> [Recorded information]:
************
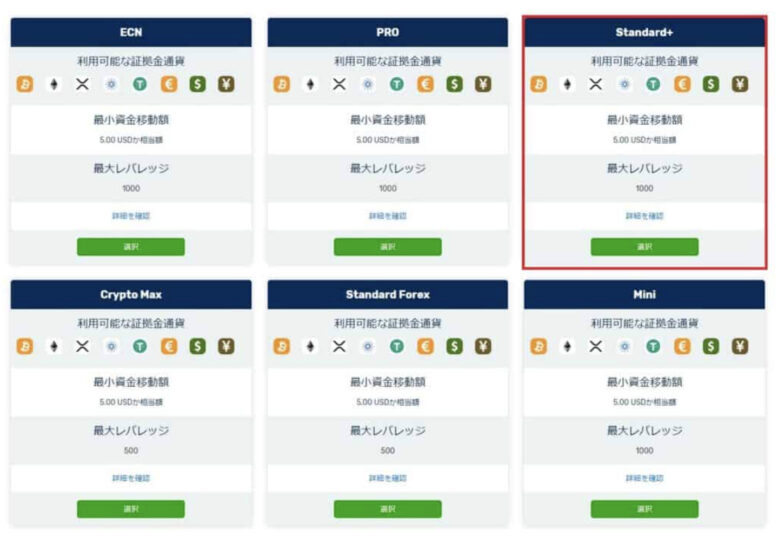Click the Crypto Max card header

pyautogui.click(x=131, y=294)
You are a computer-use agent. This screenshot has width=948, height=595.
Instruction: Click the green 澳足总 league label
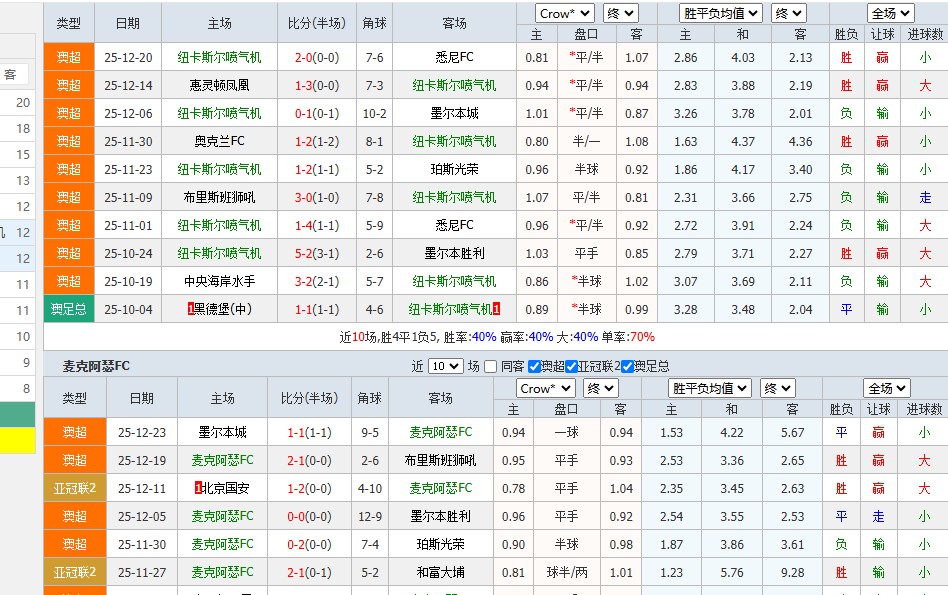point(68,310)
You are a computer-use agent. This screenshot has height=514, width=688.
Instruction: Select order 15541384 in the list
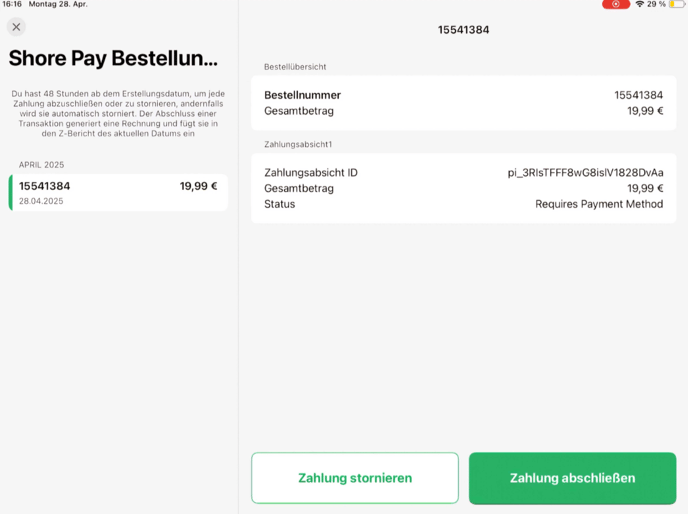(118, 193)
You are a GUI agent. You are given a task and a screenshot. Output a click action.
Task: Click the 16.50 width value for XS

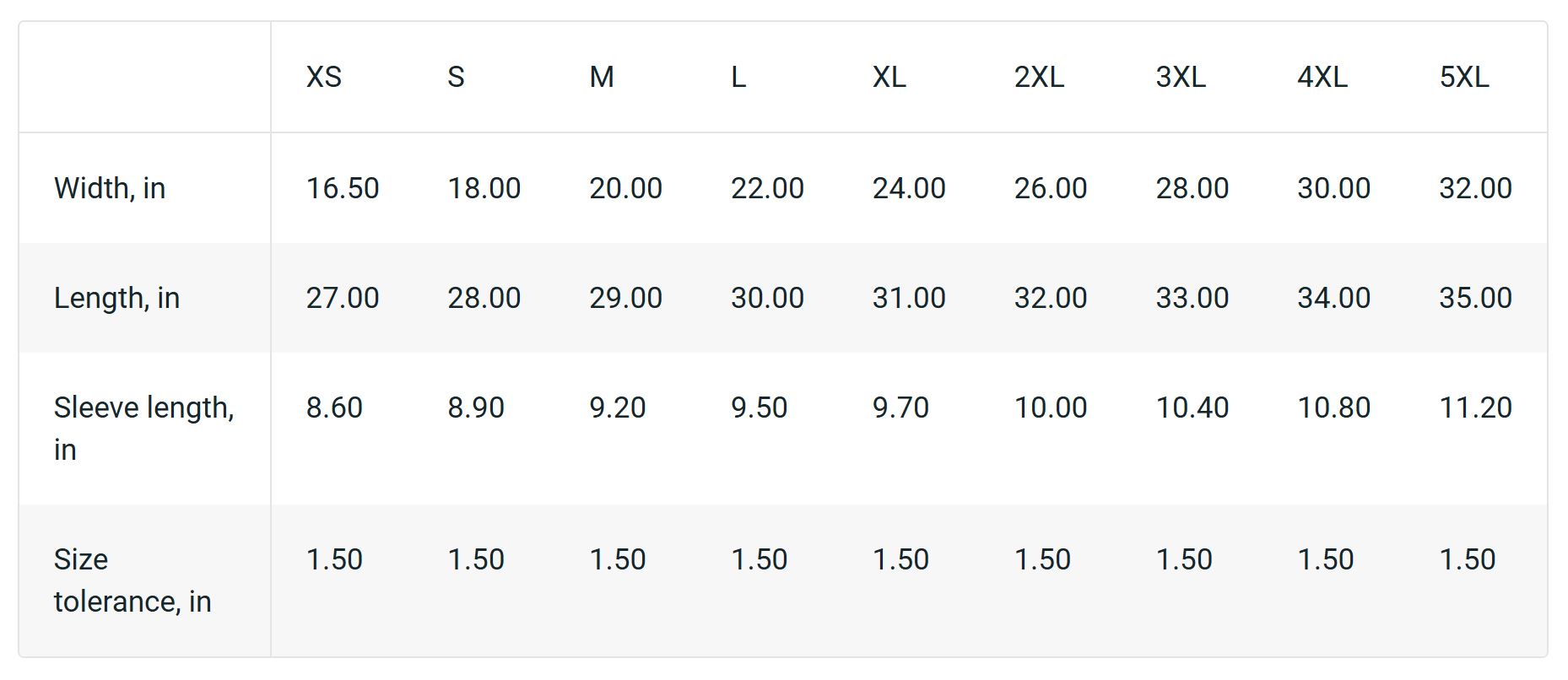pyautogui.click(x=343, y=188)
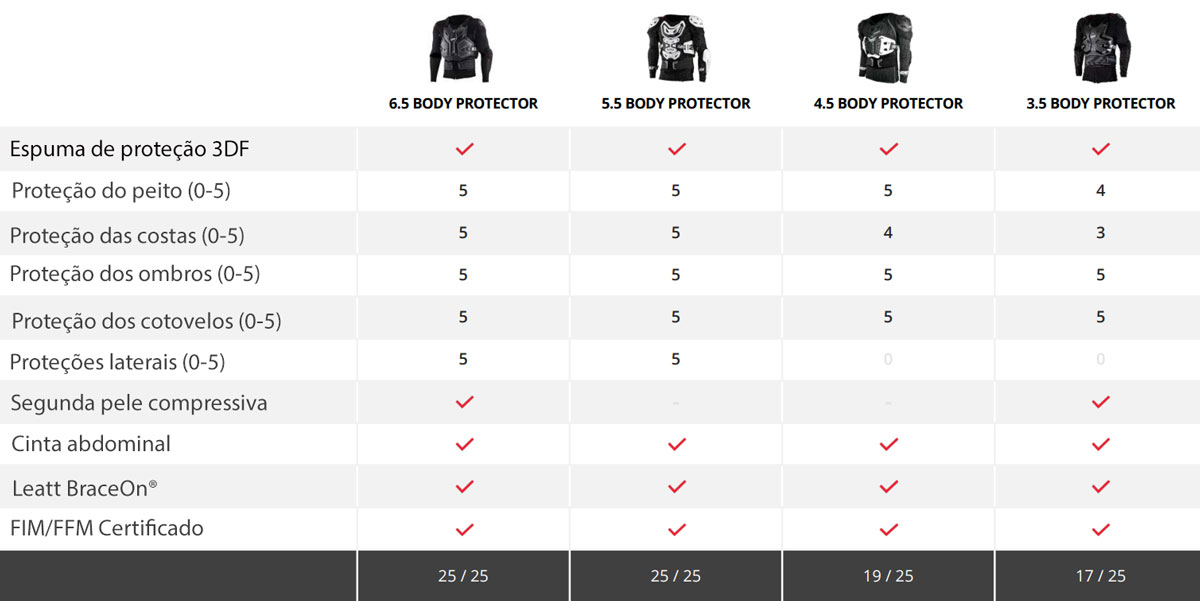Click 5.5 checkmark for FIM/FFM Certificado
The image size is (1200, 601).
[x=677, y=529]
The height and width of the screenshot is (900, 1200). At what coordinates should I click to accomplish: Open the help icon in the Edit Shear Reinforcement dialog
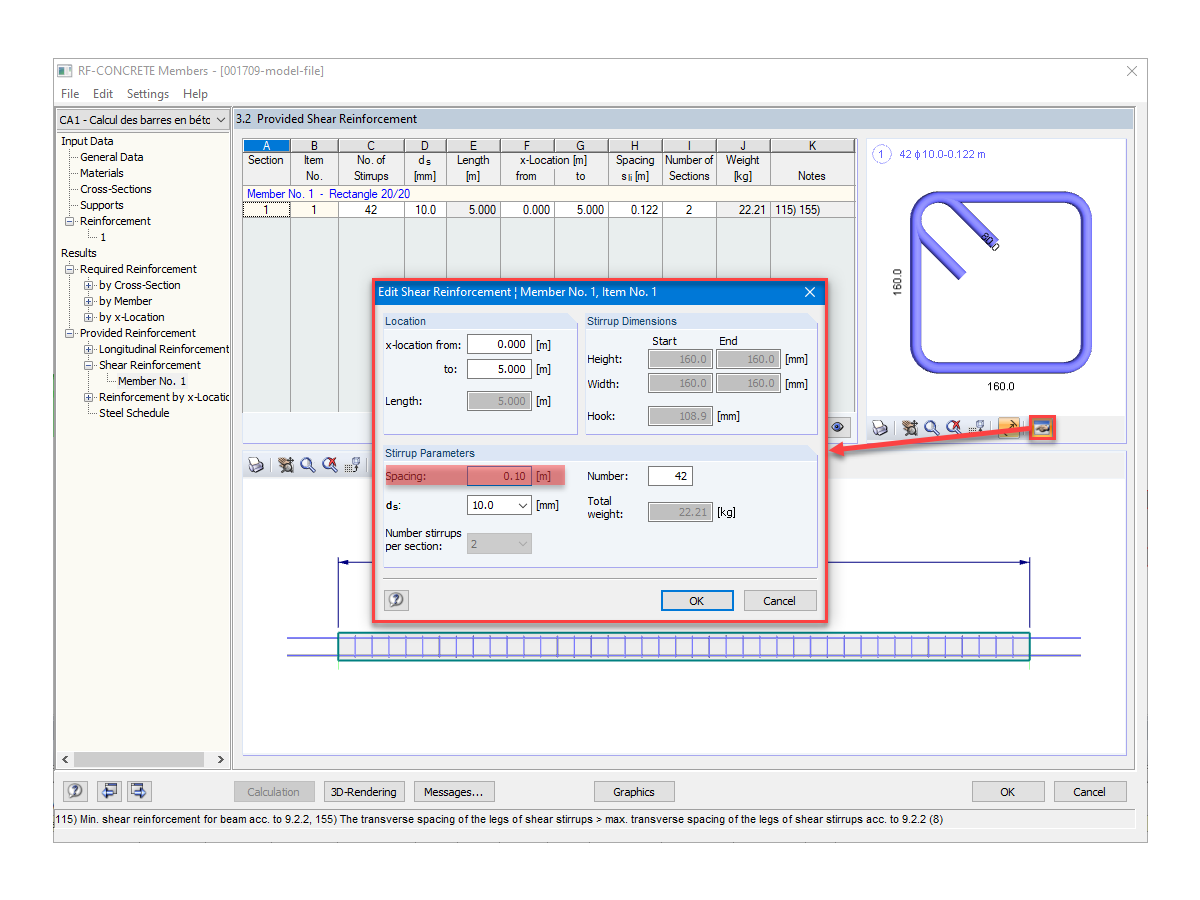click(396, 600)
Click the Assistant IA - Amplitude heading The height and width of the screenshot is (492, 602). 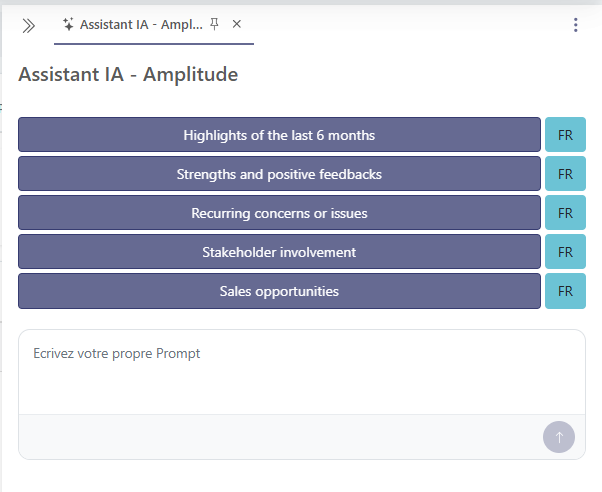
************
> [What to work on]: Collect every line from the records above that contains the word "This".

> [Task result]:
You are a computer-use agent. This screenshot has width=948, height=595.
You are a computer-use agent. This screenshot has height=514, width=688.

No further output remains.